Electron Configuration: Writing and Interpreting Configurations
Practice writing electron configurations using the Aufbau principle, Hund's rule, and the Pauli exclusion principle for atoms and ions.
Problem Scenario
Write the full and abbreviated (noble gas core) electron configurations for the following: (a) Sulfur (S, Z = 16), (b) Iron (Fe, Z = 26), (c) Fe²⁺ ion, and (d) Fe³⁺ ion. Identify any that are paramagnetic and explain why.
Given Data
Requirements
- Write the full electron configuration for S
- Write the abbreviated configuration for Fe using [Ar] core
- Write configurations for Fe²⁺ and Fe³⁺ ions
- Determine which species are paramagnetic and why
Solution
Step 1:
Sulfur (Z = 16): Fill orbitals in order — 1s²2s²2p⁶3s²3p⁴. The 3p subshell has 4 electrons across 3 orbitals: by Hund's rule, three go one per orbital (↑ ↑ ↑), then the fourth pairs (↑↓ ↑ ↑). Abbreviated: [Ne]3s²3p⁴.
Step 2:
Iron (Z = 26): Full configuration — 1s²2s²2p⁶3s²3p⁶4s²3d⁶. Abbreviated: [Ar]4s²3d⁶. The 3d subshell has 6 electrons: five go one per orbital first (Hund's rule), then the sixth pairs one, giving 4 unpaired electrons.
Step 3:
Fe²⁺ (24 electrons): Remove 2 electrons from Fe. Important: electrons are removed from the highest principal quantum number first — the 4s electrons, not 3d. Configuration: [Ar]3d⁶. This has 4 unpaired electrons.
Step 4:
Fe³⁺ (23 electrons): Remove 3 electrons from Fe — both 4s electrons and one 3d electron. Configuration: [Ar]3d⁵. This is a half-filled d subshell with 5 unpaired electrons (extra stable).
Step 5:
Paramagnetism: All four species are paramagnetic because they all have unpaired electrons. S has 2 unpaired (in 3p), Fe has 4 unpaired (in 3d), Fe²⁺ has 4 unpaired (in 3d), and Fe³⁺ has 5 unpaired (in 3d). Fe³⁺ is the most paramagnetic.
Final Answer
S: [Ne]3s²3p⁴ (2 unpaired). Fe: [Ar]4s²3d⁶ (4 unpaired). Fe²⁺: [Ar]3d⁶ (4 unpaired). Fe³⁺: [Ar]3d⁵ (5 unpaired). All are paramagnetic. Electrons are removed from 4s before 3d when forming transition metal cations.
Key Takeaways
- ✓Aufbau principle: fill lowest energy orbitals first (1s → 2s → 2p → 3s → 3p → 4s → 3d)
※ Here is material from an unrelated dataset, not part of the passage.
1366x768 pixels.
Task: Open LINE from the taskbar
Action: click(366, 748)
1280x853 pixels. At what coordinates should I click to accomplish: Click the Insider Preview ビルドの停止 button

- ✓Hund's rule: maximize unpaired electrons within a subshell
- ✓When forming cations, remove electrons from the highest n first (4s before 3d)
- ✓Half-filled and fully-filled subshells have extra stability
Common Errors to Avoid
- ✗Removing 3d electrons instead of 4s when forming transition metal ions
- ✗Forgetting Hund's rule — pairing electrons before filling all orbitals singly
- ✗Writing 3d before 4s in the neutral atom configuration (4s fills first but is removed first)
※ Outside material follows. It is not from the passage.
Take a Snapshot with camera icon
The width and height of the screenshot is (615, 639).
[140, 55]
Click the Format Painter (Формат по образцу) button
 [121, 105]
- ✗Confusing paramagnetic (unpaired electrons) with diamagnetic (all paired)
Practice More Problems with AI
Snap a photo of any problem and get instant explanations.
Download ChemistryIQFAQs
Common questions about this problem type
Although 4s fills before 3d in neutral atoms, once the 3d orbitals are occupied they become lower in energy than 4s due to greater effective nuclear charge. So 4s electrons are higher in energy and are removed first in cation formation.
Half-filled subshells (d⁵) have maximum exchange energy — every electron has the same spin, maximizing favorable electron-electron interactions. This extra stability explains anomalies like Cr being [Ar]4s¹3d⁵ instead of [Ar]4s²3d⁴.